The usual way of measuring the winding temperature is the Resistance Method from the NEMA MG 1 spec. It's not difficult but you can't do it with a common Ohmmeter and it can involve some personal risk. For that reason I am not going to describe the method.

*Results*

The Harbor Freight has no nameplate. The full load current and insulation class are unknown, so I started at a low current value and worked my way up. Each test takes an hour to reach a stable temperature and several to cool down. When I got to the third value of 15.8A the temperature rise was 85C so I stopped. Not knowing the temperature rating of the motor I really didn't want to run it for an hour above that.
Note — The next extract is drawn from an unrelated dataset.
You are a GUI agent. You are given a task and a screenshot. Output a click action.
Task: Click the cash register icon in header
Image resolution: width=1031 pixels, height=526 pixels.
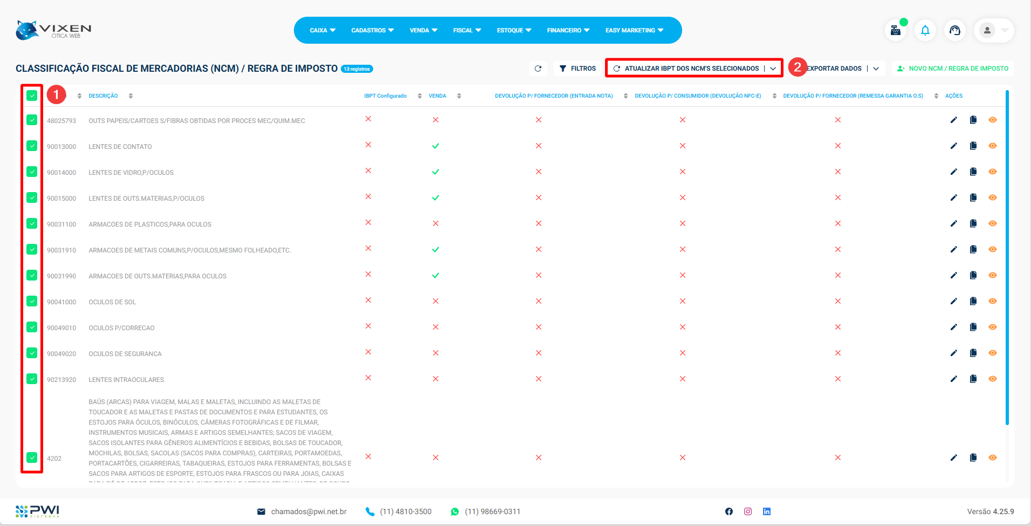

The curve fit is simple square law. Above 16A it's an extrapolation. At some point above that, I don't know where, the curve will get steeper because the resistance of the windings increases with temperature. The motor might actually go into thermal runaway and the curve turn into a hockey stick. Above 16A the curve should be seen as a minimum, temperature rise will be at least what's shown.


----------



## 1965scooper (Oct 24, 2013)

clagwell said:


> *Help! My motor's smoking!*
> 
> Well, no, it's not really. I was just afraid that no one would look at a post with a boring title like "Temperature Rise".
> 
> ...


Clagwell, you've earned my respect and admiration for conducting this analysis and providing everyone with a cogent summary. Alas, I'm an aging English major. Information like yours only increases my math anxiety and will cause nightmares involving issues with junior high school algebra.

So, pardon me for not fully understanding. I'll just follow two rules:

1. When you buy cheap, you often end up buying twice.

2. When it gets hot, shut if off.


----------



## clagwell (Dec 20, 2018)

*Performance Curve Comparisons*

Part 1 of this blog has a chart showing a comparison of the original impeller versus the Rikon. Here's a more detailed view of the performance of the upgraded unit. This is only an impeller and inlet size change, it's otherwise completely stock, including the bag filter. Future posts will look at other modifications.










Pressure is corrected to a standard air density of .075 pound per cubic foot to allow comparison with other published data.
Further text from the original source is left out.